7) After spending $30 for the first time ever to fill up my car last week (and I know that's a fraction of what some are paying), I was thinking about how these days the image of Jimmy Carter wearing a cardigan doesn't look so silly anymore. Too bad we chose not to listen to him.

Comments:
Dear Mouth, its Brian, your sole conservative responder (except for an occasional stray). I'm sorry to hear about your difficulties in gaining the strength to post on the blog. I too tried a blog, and was steimied by my job (making a living gets in the way of so many things). I thought I'd chime in, so as to irritate, frustrate, and move you towards your best footing in carrying the liberal tourch of hate and delusion (some of you are good hearted and hate because you are deluded).

First, let me compliment you on your likeness to William F. Buckley. I had to look up hubris and venality, and I have a pretty good vocabulary.

Now, on to #1. Its funny that you should say that. I was listening to just a minute of Rush Limbaugh this afternoon (I don't get to listen to him often), and he predicted with utter certainty that that was exactly what you libs were thinking and gloating over. He pointed out, with his keen mind, that the last time this happened was 1980, when conservatives voted Ronald Reagan into office in two consecutive landfall elections.

Now, I am an evangelical conservative, and live in the Dallas area now. Am I happy about Miers? Well, no. I don't think she was the best choice, despite the fact that she's an evangelical, and appears to be conservative, on some level. I just think that there were some very qualified evangelical conservative judges out there that we KNEW would not turn out to be a David Souter (sp?). I'm sure the President figured that she'd be a stealth candidate that HE knew would be good. However, I am for the national debate that would have followed the appointment of an Edith Jones. By the way, Ms. Miers lives near Royal and Inwood, and actually has the support of former liberal councilman Al Lipscomb, who called her "conservative, but fair."
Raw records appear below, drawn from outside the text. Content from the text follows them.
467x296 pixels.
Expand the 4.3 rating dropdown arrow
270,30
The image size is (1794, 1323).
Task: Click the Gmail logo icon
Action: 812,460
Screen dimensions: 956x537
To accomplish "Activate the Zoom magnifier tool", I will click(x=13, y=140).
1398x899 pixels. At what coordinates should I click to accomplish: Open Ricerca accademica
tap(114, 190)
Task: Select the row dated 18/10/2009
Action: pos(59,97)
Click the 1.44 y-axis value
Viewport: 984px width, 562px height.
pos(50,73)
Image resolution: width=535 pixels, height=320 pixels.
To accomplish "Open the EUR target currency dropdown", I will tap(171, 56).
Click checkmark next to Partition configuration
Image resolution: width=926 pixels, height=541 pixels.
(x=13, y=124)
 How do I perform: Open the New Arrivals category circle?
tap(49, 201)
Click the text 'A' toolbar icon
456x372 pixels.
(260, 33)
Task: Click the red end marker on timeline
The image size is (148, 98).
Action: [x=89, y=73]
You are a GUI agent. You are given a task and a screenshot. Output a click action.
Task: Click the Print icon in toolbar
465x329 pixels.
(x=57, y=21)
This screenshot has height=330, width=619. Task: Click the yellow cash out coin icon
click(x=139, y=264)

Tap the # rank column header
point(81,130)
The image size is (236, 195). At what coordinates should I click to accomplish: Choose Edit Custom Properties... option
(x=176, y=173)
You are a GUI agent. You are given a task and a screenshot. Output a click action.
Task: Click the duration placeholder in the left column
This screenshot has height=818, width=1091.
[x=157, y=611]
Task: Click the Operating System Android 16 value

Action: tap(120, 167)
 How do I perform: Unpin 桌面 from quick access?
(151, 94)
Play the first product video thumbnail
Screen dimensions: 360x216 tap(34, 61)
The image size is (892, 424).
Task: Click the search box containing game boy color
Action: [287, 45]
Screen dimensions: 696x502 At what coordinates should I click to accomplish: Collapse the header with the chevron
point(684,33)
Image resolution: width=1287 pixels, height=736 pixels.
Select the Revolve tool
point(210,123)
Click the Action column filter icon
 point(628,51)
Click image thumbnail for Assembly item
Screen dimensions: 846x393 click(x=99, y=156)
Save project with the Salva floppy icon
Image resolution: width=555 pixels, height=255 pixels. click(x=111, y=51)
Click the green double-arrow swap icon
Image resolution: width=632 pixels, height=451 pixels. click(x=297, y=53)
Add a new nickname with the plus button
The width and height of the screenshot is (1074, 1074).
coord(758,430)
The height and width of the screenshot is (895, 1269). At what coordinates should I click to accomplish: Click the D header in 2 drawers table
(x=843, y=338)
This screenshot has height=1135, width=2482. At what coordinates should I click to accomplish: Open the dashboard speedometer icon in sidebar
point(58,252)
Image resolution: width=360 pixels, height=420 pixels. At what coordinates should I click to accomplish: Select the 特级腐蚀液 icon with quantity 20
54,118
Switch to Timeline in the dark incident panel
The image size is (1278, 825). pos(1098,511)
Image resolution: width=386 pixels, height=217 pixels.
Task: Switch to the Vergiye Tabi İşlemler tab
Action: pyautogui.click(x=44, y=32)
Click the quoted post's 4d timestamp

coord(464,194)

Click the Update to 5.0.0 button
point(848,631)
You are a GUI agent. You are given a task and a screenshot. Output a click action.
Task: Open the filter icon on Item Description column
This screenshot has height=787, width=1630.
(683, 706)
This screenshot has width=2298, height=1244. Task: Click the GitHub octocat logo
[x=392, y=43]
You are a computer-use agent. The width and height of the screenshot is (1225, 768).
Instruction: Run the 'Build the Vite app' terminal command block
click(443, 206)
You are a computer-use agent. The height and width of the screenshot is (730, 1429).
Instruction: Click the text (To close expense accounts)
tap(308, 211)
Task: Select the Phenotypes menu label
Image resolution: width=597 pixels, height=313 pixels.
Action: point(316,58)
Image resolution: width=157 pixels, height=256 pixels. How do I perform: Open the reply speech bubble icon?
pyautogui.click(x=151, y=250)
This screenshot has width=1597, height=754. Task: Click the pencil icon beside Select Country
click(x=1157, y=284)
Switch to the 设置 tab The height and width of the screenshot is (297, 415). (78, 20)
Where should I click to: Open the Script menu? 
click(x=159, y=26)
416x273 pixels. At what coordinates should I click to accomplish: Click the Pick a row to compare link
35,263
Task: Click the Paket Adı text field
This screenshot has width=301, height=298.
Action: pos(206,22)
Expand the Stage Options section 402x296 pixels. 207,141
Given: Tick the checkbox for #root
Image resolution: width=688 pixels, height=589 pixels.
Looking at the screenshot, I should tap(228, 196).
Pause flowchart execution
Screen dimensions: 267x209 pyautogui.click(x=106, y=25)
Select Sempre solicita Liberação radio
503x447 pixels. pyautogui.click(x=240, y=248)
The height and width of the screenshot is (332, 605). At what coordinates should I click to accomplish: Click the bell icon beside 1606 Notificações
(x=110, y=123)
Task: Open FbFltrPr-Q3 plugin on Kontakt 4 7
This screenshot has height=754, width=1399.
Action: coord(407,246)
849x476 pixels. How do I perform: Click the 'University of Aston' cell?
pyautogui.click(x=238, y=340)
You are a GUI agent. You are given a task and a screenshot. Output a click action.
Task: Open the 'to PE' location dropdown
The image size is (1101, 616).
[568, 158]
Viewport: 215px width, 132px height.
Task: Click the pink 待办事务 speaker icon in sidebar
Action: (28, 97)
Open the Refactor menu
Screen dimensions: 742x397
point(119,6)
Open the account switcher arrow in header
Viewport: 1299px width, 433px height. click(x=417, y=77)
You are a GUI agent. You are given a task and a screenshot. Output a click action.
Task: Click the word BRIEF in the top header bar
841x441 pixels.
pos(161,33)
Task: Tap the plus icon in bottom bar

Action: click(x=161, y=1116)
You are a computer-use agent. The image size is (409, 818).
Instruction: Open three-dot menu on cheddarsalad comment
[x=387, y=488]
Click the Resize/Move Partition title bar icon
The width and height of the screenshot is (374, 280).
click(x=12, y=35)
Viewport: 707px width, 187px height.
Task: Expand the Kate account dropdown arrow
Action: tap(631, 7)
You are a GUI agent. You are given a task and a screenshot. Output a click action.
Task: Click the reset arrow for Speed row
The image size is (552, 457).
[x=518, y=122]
#2 You should only be scared by this if you're a liberal atheist. Dobson is a solid Christian guy, and may be the most respected Christian leader in America next to Billy Graham.

#3 Hmm..seems that Rush predicted your comments here too. His response was that it is crazy to think that poverty was ever out of the public eye. Was the whole Kerry campaign on "Two Americas"?

Wow, you have written a lot. I'll try to continue to spur you on tomorrow. Good night liberal readers.
 
Let me add to #2, you may be scared of Dobson if you are a conservative athiest as well. Of course, that would make you a social liberal, but there are plenty of you out there.
 
Good letter! I DO need more conservative readers (or just more readers for that matter). It sometimes feels like I'm preaching to the choir.

As for your assertions:

1) Granted, I was only 12, but I don't remember anyone dancing on the conservative movement's grave in 1980. I think Rush is the one who is delusional here.

2) I do think James Dobson is a good, decent man and a good Christian. I also think it's sad that he's sold his values out to a bunch of sleazy politicians. Allowing Tom Delay to bear your torch is reaaaaaly selling out. Doing the wrong thing is always wrong, even if you're a good person.

You say liberal atheists as if only liberals are atheists. How about conservative atheists? You know, those self-deified Nietzschean, Ayn Rand, king of the universe types? I've met plenty of those. I know they weren't voting for Kerry.

3)The only reason poverty never leaves the public forum is because of some folks who insist on keeping it there. And as an issue, it often goes almost universally ignored.